• [Texto fornecido]:
• • • •

Marco Aurélio Nogueira**
Maio - 2018

O 1º de Maio sempre foi uma data dos trabalhadores. Dia de luta, de política, de memória e homenagem, de defesa de direitos e de uma identidade. As esquerdas fizeram dela um de seus principais pontos de referência. A democracia política como um todo também.

Marco Aurélio Nogueira

De algumas décadas para cá, lentamente, a data foi perdendo magnetismo e significado, tornando-se mais festiva que política ou simbólica. Shows musicais viraram prática usual, assim como o sorteio de carros para atrair a massa e impulsionar uma mobilização cada vez mais difícil e custosa. O 1º de Maio diluiu-se.
Há uma explicação básica para o fato. É que o capitalismo globalizado e de alta tecnologia alterou a configuração da sociedade de classes, fazendo com que o trabalho perdesse a centralidade que tinha antes. Crises sucessivas, desemprego estrutural, automação e robotização, novas profissões, formas alternativas de emprego e atividade produtiva foram “desconstruindo” a classe operária, roubando-lhe projeção e capacidade de referenciar o conjunto dos trabalhadores.

Tem sido assim não somente no Brasil. Passa-se algo parecido em outros países, mesmo naqueles em que as tradições operárias e de esquerda são fortes e enraizadas, como por exemplo a Itália. Lá também o 1º de Maio deixou de ser uma “festa do trabalho” para se converter numa festa a mais. Um feriado em que muitos trabalham, em casa, em microempresas, em atividades autônomas, em escritórios ou dirigindo automóveis.

No Brasil, país que associou fortemente o mundo do trabalho ao Estado e às instâncias governamentais, a inflexão teria de ser mais acentuada. Por aqui, a própria estrutura sindical complicou o futuro, dificultando a organização na medida mesma em que o trabalho se fragmentava.

• • • •

• [Trecho dos dados]:
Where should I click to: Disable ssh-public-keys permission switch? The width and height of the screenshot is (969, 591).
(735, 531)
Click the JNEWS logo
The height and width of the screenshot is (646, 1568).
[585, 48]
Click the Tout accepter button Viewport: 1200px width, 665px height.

• • • •

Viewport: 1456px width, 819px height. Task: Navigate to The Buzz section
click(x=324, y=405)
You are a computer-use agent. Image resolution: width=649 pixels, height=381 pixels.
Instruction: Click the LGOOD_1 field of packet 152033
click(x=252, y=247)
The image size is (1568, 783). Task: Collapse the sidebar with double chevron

• • • •

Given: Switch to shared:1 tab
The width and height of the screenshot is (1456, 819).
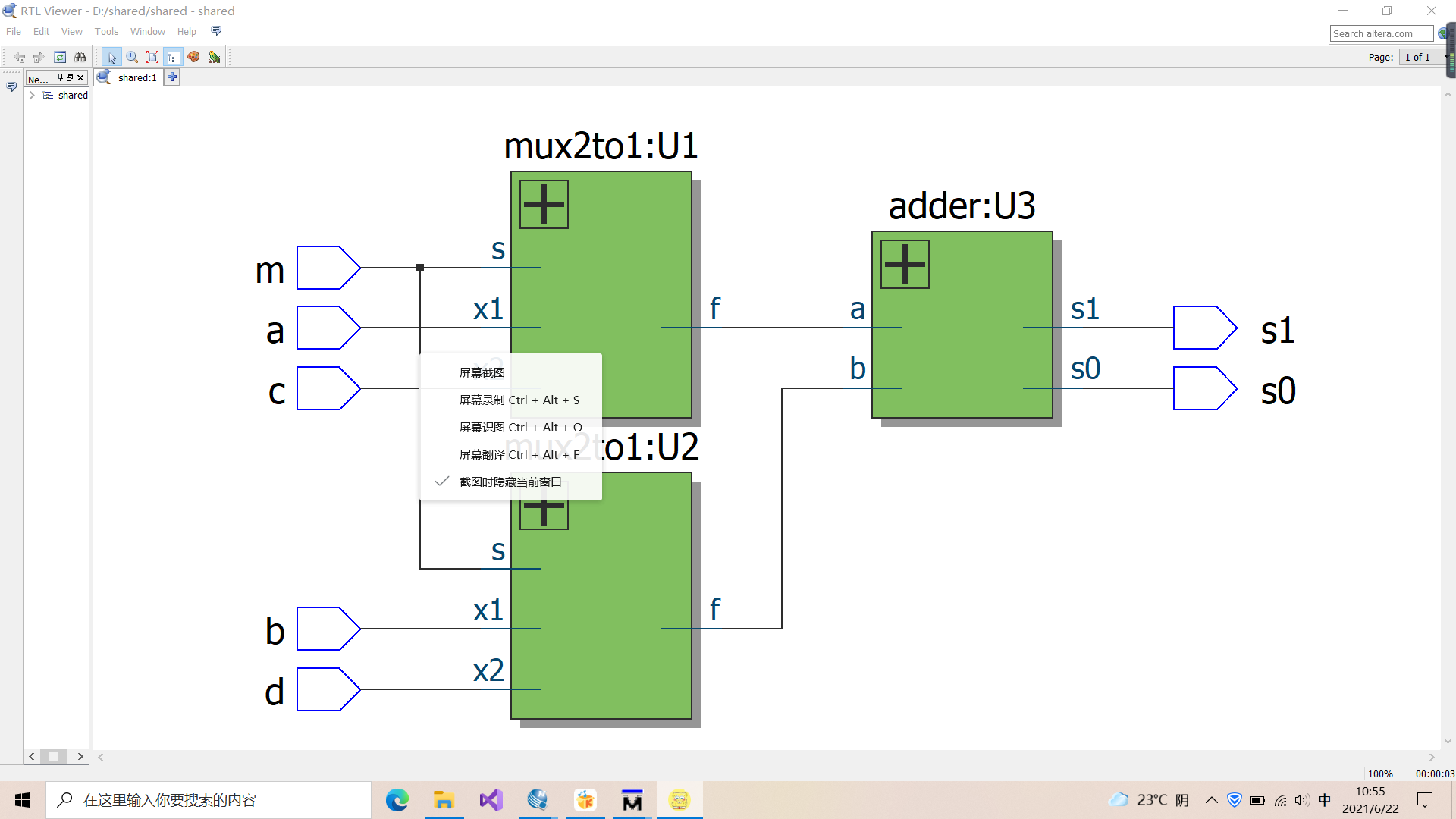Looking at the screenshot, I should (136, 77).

• • • •

Transcreva, sem alterar nada, o trecho do texto sobre o 1º de Maio que se abre com as palavras "Tem sido assim" e se fecha com "ou dirigindo automóveis.". As entradas não têm nenhum papel aqui.

Tem sido assim não somente no Brasil. Passa-se algo parecido em outros países, mesmo naqueles em que as tradições operárias e de esquerda são fortes e enraizadas, como por exemplo a Itália. Lá também o 1º de Maio deixou de ser uma “festa do trabalho” para se converter numa festa a mais. Um feriado em que muitos trabalham, em casa, em microempresas, em atividades autônomas, em escritórios ou dirigindo automóveis.